PROBLEM TO SOLVE -
Copy out the records from the line with "Given: Click the Öckerö town label" up to and including the line with "Click the prefix", character for character.
-- BEGIN --
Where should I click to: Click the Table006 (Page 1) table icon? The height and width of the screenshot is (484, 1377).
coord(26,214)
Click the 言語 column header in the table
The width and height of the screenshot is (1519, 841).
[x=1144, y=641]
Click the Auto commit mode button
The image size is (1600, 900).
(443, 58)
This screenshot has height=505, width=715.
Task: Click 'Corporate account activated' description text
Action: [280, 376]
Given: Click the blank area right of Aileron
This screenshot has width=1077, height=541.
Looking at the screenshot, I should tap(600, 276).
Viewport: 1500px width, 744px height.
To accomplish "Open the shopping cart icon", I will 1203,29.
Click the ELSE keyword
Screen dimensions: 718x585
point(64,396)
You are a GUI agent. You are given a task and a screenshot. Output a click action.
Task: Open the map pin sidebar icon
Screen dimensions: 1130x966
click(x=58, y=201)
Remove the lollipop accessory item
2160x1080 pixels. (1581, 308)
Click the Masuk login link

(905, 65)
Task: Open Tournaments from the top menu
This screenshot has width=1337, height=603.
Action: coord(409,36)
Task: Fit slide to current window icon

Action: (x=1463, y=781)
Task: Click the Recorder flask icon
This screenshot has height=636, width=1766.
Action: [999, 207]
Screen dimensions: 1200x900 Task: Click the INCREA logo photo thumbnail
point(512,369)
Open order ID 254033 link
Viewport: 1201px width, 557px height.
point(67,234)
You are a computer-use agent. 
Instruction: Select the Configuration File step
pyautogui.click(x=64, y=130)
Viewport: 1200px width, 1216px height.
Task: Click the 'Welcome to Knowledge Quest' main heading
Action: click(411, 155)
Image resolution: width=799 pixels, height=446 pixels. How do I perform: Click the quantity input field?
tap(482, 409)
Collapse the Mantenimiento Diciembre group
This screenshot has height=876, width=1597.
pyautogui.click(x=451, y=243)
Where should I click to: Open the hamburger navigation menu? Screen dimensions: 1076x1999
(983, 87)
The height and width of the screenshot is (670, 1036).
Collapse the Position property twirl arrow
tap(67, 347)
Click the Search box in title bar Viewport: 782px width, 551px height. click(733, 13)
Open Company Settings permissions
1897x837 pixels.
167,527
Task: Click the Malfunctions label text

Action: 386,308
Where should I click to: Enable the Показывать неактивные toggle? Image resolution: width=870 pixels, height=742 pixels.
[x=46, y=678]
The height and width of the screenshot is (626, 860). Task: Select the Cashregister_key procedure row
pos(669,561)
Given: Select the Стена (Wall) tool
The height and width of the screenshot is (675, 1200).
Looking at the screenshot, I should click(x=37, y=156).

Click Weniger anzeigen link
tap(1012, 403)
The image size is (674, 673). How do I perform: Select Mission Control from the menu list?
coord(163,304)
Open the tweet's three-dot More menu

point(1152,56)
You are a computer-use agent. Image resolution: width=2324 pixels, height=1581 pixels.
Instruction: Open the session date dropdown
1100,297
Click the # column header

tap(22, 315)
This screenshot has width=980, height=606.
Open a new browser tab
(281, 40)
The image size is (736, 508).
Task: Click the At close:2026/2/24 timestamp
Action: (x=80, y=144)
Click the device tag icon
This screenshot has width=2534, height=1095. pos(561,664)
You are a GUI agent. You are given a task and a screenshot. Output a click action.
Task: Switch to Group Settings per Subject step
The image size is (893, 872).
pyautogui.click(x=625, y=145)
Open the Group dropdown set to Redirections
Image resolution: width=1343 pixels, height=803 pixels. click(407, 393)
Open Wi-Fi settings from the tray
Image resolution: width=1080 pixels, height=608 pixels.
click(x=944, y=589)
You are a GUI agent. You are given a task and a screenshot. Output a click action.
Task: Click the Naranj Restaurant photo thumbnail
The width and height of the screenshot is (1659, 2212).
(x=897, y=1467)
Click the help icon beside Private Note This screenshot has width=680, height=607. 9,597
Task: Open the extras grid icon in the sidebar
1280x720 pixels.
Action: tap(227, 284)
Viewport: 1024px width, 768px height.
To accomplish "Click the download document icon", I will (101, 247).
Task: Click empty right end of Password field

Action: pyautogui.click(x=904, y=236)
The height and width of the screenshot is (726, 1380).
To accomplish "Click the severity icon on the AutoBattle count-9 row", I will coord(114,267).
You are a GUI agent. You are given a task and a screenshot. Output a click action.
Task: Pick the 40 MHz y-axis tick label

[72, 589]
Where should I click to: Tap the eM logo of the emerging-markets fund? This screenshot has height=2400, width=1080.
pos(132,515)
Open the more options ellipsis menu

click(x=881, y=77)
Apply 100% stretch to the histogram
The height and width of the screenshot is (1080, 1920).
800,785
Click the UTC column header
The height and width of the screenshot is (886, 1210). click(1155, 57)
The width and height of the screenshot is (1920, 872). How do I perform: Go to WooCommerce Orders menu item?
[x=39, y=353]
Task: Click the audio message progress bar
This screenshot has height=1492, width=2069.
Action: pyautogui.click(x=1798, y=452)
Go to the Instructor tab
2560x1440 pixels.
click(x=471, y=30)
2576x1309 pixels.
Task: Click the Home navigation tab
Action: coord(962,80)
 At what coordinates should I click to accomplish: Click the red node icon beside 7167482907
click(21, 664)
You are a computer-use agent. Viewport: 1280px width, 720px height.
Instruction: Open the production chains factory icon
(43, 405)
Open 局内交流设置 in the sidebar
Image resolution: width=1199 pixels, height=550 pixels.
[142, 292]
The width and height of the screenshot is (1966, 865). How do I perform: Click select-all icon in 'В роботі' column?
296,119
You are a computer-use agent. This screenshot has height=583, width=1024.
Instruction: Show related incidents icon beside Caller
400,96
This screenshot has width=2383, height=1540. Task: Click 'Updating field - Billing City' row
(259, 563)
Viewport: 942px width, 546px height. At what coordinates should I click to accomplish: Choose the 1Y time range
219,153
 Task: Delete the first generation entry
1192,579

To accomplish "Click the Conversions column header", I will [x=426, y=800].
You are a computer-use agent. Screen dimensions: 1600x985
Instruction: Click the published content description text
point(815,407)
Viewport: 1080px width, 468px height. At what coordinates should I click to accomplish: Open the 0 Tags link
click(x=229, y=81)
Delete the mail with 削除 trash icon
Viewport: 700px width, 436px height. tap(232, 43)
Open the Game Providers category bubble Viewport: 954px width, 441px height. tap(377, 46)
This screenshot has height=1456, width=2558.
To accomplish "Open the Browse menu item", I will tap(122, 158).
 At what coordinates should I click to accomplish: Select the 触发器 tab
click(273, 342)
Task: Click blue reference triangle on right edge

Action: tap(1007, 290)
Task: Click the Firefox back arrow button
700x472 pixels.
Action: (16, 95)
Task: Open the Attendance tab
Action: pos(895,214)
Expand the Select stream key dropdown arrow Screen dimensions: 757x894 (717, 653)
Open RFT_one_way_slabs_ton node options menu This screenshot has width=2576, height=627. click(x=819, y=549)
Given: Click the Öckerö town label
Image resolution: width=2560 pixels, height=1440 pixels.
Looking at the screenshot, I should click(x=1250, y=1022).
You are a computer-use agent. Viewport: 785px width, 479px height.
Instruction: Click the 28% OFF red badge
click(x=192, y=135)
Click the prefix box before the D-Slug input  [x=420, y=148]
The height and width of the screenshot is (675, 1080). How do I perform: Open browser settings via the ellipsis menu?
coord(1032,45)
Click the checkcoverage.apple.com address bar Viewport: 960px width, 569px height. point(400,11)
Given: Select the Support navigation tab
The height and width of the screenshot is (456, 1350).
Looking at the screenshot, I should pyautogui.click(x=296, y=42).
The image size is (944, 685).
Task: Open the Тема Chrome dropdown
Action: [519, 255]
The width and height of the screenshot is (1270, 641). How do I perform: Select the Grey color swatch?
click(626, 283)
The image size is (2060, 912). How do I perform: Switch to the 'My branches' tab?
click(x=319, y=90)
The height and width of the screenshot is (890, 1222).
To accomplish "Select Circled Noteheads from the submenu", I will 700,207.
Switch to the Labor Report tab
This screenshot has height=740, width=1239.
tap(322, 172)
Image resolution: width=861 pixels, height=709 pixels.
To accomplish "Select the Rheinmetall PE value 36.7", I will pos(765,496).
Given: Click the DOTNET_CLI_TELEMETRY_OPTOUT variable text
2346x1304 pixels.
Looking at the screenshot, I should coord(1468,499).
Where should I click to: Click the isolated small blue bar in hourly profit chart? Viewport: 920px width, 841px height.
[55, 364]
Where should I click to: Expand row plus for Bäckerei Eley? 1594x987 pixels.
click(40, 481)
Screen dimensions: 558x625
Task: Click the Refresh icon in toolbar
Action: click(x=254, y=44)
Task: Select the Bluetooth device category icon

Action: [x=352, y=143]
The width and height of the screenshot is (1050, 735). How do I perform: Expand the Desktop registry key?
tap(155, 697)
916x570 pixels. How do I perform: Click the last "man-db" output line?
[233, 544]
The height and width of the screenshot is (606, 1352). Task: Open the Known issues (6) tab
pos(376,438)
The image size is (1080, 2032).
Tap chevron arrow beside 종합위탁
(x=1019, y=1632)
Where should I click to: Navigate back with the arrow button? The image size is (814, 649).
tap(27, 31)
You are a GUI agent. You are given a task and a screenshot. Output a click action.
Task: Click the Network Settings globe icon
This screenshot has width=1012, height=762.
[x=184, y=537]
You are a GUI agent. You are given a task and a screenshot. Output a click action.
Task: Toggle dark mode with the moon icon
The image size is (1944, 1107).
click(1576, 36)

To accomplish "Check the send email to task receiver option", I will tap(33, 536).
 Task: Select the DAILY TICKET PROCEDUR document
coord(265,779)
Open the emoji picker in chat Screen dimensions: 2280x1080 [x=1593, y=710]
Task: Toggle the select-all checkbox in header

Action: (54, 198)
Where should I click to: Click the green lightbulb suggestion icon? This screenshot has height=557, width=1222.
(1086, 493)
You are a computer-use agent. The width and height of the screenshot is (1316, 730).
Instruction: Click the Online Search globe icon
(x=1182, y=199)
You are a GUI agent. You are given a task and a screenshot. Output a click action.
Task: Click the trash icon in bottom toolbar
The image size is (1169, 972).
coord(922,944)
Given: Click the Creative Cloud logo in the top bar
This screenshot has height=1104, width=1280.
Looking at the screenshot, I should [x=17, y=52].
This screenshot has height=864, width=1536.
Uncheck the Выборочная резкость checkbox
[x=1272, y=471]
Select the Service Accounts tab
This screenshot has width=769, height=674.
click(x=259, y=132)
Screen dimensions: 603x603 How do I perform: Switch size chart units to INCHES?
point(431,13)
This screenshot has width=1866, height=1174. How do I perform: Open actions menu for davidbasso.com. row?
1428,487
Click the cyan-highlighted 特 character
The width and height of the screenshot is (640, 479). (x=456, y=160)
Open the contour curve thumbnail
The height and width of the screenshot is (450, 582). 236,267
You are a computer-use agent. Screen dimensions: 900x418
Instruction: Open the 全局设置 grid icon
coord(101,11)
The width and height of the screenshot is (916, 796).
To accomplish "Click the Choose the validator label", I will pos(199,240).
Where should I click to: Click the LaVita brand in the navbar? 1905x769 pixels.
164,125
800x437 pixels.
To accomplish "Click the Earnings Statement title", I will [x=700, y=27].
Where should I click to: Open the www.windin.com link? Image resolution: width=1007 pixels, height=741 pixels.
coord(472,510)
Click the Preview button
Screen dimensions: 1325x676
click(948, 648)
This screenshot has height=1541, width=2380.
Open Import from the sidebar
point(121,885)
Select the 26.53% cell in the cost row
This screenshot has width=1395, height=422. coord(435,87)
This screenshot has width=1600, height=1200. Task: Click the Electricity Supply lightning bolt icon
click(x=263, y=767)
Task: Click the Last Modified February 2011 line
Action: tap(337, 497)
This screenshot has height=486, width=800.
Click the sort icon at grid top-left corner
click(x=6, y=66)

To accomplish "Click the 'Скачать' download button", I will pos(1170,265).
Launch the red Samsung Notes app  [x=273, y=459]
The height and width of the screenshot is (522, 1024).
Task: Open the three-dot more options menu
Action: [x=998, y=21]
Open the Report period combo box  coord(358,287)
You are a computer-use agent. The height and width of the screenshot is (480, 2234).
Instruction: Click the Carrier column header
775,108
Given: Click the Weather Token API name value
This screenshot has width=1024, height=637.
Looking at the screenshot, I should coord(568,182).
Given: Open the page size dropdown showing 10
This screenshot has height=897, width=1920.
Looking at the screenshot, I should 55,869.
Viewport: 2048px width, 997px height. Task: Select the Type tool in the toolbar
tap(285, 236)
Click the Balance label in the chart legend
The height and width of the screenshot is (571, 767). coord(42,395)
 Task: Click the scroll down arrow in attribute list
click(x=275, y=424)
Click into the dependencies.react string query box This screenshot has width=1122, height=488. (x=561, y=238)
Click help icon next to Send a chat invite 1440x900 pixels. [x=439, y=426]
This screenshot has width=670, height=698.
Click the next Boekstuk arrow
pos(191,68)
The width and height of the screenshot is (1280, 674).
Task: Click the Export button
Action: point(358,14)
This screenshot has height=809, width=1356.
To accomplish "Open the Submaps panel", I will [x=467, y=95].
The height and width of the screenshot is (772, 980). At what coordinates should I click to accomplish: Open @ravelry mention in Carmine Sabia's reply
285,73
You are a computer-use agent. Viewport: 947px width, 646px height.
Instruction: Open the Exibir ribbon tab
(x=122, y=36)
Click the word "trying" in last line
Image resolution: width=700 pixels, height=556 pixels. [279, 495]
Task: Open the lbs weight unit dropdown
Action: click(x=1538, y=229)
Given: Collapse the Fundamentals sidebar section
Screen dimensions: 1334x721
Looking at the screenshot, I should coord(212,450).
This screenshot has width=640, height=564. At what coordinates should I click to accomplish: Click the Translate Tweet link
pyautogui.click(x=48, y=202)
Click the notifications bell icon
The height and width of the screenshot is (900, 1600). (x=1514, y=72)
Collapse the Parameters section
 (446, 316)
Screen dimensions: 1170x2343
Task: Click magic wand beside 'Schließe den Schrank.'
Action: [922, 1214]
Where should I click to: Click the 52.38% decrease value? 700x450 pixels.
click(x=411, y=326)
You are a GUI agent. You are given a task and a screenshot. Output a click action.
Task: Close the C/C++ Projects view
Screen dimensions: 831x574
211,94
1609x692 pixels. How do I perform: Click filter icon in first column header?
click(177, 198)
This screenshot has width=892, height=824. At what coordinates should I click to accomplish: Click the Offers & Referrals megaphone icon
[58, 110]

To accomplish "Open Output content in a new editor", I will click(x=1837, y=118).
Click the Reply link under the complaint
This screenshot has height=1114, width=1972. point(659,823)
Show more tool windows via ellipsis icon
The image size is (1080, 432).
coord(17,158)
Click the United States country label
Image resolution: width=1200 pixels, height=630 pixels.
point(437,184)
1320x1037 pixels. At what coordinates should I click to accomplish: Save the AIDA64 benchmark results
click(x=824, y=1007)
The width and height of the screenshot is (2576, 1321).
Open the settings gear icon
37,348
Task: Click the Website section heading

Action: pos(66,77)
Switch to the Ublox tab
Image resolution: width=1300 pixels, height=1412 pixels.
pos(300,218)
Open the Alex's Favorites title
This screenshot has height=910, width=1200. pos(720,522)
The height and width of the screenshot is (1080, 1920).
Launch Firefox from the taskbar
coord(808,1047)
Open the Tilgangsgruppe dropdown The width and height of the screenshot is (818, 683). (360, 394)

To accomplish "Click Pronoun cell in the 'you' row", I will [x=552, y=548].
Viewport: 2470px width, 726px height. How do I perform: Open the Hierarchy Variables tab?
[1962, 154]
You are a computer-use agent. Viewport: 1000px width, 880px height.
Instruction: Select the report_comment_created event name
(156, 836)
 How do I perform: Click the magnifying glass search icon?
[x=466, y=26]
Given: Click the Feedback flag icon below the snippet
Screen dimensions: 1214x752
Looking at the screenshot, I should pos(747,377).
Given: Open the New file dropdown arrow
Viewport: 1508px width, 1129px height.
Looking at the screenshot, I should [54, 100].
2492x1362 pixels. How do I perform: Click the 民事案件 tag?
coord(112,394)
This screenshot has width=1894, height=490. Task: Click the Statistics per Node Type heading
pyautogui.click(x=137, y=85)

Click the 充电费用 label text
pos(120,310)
-- END --
CORRECT RESULT -
Given: Click the Öckerö town label
Image resolution: width=2560 pixels, height=1440 pixels.
Looking at the screenshot, I should click(x=1250, y=1022).
You are a computer-use agent. Viewport: 785px width, 479px height.
Instruction: Click the 28% OFF red badge
click(x=192, y=135)
Click the prefix box before the D-Slug input  [x=420, y=148]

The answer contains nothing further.